BLUF:
The co-opting of medicine by woke progressives could turbo-charge all that is dangerous about public health. AHE should worry any patient whose life, health and ease of mind depend on a doctor now focused on concerns other than the patient at hand.
The Pall of Politics Descends Upon American Medicine.
A new guidance document for medical professionals emphasizes critical race theory and social justice at the expense of patient care
Under new AMA guidelines, doctors’ bedside manner is to be replaced with an air of accusation
Politics, and in particular hard-left “wokeness,” is infecting American medicine’s bloodstream. The danger cannot be overstated. It threatens medical professionals, patients, medical science and America’s civic life. Like so many societal pathologies, this one seems to have turned septic during the COVID-19 pandemic. The most prominent symptom is a newly released document that is at once laughable and terrifying.
New Language for a New Orthodoxy
In October, two of the most powerful medical organizations in America—the American Medical Association (AMA) and the American Association of Medical Colleges—released “Advancing Health Equity: A Guide to Language, Narrative and Concepts,” or AHE. Its 54 densely packed pages admonish American physicians to regiment their speech to conform with woke terminology. The document implores doctors to abandon ordinary expressions in favor of politically charged, politically correct circumlocutions.
Medical professionals are now expected to traverse a linguistic minefield, abandoning hundreds of familiar expressions and replacing them with tortured academic cadences. Failure to conform, the document implies, is a severe moral failing.
This is not merely replacing the simple with the sesquipedalian. The doctor’s every utterance must contain an air of accusation. When someone is ill, it is because someone else is to blame. Previously, a caring doctor might have told an African American patient that his lineage makes him especially vulnerable to diabetes. No more. In woke-speak, the word “vulnerable” is verboten. Now, the doctor must refer to the patient as “oppressed,” “made vulnerable” or “disenfranchised.” Someone, or some grotesque societal failing, is to blame for the patient’s higher-than-average risk of diabetes. The explanation for this particular lexical shift is representative of AHE’s tone and worldview:
Vulnerable is a term often used to describe groups that have increased susceptibility to adverse health outcomes.
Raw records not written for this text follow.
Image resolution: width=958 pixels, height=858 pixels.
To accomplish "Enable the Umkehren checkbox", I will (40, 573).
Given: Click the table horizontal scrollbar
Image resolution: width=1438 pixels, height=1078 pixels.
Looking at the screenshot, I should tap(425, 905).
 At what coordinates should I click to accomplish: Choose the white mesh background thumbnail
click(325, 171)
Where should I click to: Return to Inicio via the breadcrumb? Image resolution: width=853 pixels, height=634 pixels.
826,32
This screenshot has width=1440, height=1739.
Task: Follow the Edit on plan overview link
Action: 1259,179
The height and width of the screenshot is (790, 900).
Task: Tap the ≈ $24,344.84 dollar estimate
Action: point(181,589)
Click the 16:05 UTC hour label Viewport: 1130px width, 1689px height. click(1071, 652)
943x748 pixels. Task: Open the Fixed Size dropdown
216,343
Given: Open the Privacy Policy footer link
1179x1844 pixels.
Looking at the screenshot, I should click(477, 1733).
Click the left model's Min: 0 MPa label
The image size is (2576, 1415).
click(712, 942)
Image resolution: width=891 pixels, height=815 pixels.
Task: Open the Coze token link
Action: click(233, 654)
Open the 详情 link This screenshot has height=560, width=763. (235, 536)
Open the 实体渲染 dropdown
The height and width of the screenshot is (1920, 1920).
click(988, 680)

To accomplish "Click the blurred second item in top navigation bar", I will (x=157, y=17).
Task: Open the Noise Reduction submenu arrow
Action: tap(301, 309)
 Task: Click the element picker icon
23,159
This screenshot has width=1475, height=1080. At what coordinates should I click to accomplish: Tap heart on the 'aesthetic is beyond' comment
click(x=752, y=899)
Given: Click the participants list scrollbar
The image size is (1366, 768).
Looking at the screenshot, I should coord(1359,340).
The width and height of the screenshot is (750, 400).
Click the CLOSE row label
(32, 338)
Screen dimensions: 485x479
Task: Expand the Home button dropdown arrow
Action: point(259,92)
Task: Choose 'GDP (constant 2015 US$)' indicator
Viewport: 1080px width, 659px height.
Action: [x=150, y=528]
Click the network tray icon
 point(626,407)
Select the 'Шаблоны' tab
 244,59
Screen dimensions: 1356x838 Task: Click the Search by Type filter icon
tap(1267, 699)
We even describe individual people as vulnerable or not, often based on socioeconomic status.
If we pause to examine our taken-for-granted narrative, we see that vulnerability can be understood in very different ways. In this case, as a characteristic of people or groups. But what if we shift the narrative from an individualistic lens to an equity lens?
In doing so, we begin to ask questions about the structural origins of vulnerability. Vulnerability is the result of socially created processes that determine what resources and power groups have to avoid, resist, cope with, or recover from threats to their well-being.
Instead of stigmatizing individuals and communities for being vulnerable or labeling them as poor, we begin to name and question the power relations that create vulnerability and poverty. People are not vulnerable; they are made vulnerable.
The entire document reads like final exam essays written by a student who forgot to study—endless strings of half-remembered vocabulary words assembled randomly in hopes that the professor will count the words but not read them. Every med student, every doctor in America must endure hundreds of such homilies and conform or be weighed in the balance and found wanting. Doctors must abandon the notion that a patient bears some individual responsibility for his or her health status. Whatever ails you, somebody out there did it to you. In the search for scapegoats, AHE taps into the fashionable academic catechisms of critical race theory and intersectionality and swears fealty to both.